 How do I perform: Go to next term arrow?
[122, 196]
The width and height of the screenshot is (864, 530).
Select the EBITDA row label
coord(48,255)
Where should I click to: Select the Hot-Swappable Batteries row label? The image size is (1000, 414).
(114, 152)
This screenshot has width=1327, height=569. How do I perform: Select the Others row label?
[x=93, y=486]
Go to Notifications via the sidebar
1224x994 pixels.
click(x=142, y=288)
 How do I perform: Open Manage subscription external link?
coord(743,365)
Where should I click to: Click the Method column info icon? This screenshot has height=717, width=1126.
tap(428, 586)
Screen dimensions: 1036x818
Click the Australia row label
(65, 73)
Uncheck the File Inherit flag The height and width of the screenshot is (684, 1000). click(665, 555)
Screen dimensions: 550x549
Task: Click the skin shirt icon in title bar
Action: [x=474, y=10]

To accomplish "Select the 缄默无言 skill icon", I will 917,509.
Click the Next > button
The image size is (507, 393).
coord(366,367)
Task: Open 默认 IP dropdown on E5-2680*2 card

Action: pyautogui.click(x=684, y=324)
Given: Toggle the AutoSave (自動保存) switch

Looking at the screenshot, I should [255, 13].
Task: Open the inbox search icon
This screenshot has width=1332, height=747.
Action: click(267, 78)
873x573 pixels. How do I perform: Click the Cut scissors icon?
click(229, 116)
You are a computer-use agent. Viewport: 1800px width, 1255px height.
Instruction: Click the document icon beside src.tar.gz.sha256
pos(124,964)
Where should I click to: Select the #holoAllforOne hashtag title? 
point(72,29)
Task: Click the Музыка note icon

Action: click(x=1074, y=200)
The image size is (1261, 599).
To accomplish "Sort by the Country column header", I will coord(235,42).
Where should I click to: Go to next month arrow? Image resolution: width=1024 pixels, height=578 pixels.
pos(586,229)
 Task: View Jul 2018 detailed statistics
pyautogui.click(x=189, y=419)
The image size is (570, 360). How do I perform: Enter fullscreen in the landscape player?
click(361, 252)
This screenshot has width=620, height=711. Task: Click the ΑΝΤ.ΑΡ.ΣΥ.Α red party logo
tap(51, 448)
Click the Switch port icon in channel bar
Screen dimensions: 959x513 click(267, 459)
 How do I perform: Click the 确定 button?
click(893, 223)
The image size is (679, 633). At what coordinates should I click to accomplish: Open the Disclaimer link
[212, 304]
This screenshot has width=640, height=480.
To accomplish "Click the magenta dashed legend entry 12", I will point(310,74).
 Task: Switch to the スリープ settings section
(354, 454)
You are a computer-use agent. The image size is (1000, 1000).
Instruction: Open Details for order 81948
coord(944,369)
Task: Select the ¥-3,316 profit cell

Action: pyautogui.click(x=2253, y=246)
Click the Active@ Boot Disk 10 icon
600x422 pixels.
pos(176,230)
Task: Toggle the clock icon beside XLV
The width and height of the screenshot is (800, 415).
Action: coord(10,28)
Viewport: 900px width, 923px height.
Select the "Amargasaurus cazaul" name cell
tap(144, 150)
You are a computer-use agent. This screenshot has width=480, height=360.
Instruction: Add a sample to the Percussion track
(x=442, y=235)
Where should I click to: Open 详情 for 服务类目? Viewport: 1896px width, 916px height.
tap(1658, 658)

━━━

### Your goal
Could you retype every record above exactly as given?

### Exercise result
 How do I perform: Go to next term arrow?
[122, 196]
The width and height of the screenshot is (864, 530).
Select the EBITDA row label
coord(48,255)
Where should I click to: Select the Hot-Swappable Batteries row label? The image size is (1000, 414).
(114, 152)
This screenshot has width=1327, height=569. How do I perform: Select the Others row label?
[x=93, y=486]
Go to Notifications via the sidebar
1224x994 pixels.
click(x=142, y=288)
 How do I perform: Open Manage subscription external link?
coord(743,365)
Where should I click to: Click the Method column info icon? This screenshot has height=717, width=1126.
tap(428, 586)
Screen dimensions: 1036x818
Click the Australia row label
(65, 73)
Uncheck the File Inherit flag The height and width of the screenshot is (684, 1000). click(665, 555)
Screen dimensions: 550x549
Task: Click the skin shirt icon in title bar
Action: [x=474, y=10]

To accomplish "Select the 缄默无言 skill icon", I will 917,509.
Click the Next > button
The image size is (507, 393).
coord(366,367)
Task: Open 默认 IP dropdown on E5-2680*2 card

Action: pyautogui.click(x=684, y=324)
Given: Toggle the AutoSave (自動保存) switch

Looking at the screenshot, I should [255, 13].
Task: Open the inbox search icon
This screenshot has width=1332, height=747.
Action: click(267, 78)
873x573 pixels. How do I perform: Click the Cut scissors icon?
click(229, 116)
You are a computer-use agent. Viewport: 1800px width, 1255px height.
Instruction: Click the document icon beside src.tar.gz.sha256
pos(124,964)
Where should I click to: Select the #holoAllforOne hashtag title? 
point(72,29)
Task: Click the Музыка note icon

Action: click(x=1074, y=200)
The image size is (1261, 599).
To accomplish "Sort by the Country column header", I will coord(235,42).
Where should I click to: Go to next month arrow? Image resolution: width=1024 pixels, height=578 pixels.
pos(586,229)
 Task: View Jul 2018 detailed statistics
pyautogui.click(x=189, y=419)
The image size is (570, 360). How do I perform: Enter fullscreen in the landscape player?
click(361, 252)
This screenshot has width=620, height=711. Task: Click the ΑΝΤ.ΑΡ.ΣΥ.Α red party logo
tap(51, 448)
Click the Switch port icon in channel bar
Screen dimensions: 959x513 click(267, 459)
 How do I perform: Click the 确定 button?
click(893, 223)
The image size is (679, 633). At what coordinates should I click to accomplish: Open the Disclaimer link
[212, 304]
This screenshot has width=640, height=480.
To accomplish "Click the magenta dashed legend entry 12", I will point(310,74).
 Task: Switch to the スリープ settings section
(354, 454)
You are a computer-use agent. The image size is (1000, 1000).
Instruction: Open Details for order 81948
coord(944,369)
Task: Select the ¥-3,316 profit cell

Action: pyautogui.click(x=2253, y=246)
Click the Active@ Boot Disk 10 icon
600x422 pixels.
pos(176,230)
Task: Toggle the clock icon beside XLV
The width and height of the screenshot is (800, 415).
Action: coord(10,28)
Viewport: 900px width, 923px height.
Select the "Amargasaurus cazaul" name cell
tap(144, 150)
You are a computer-use agent. This screenshot has width=480, height=360.
Instruction: Add a sample to the Percussion track
(x=442, y=235)
Where should I click to: Open 详情 for 服务类目? Viewport: 1896px width, 916px height.
tap(1658, 658)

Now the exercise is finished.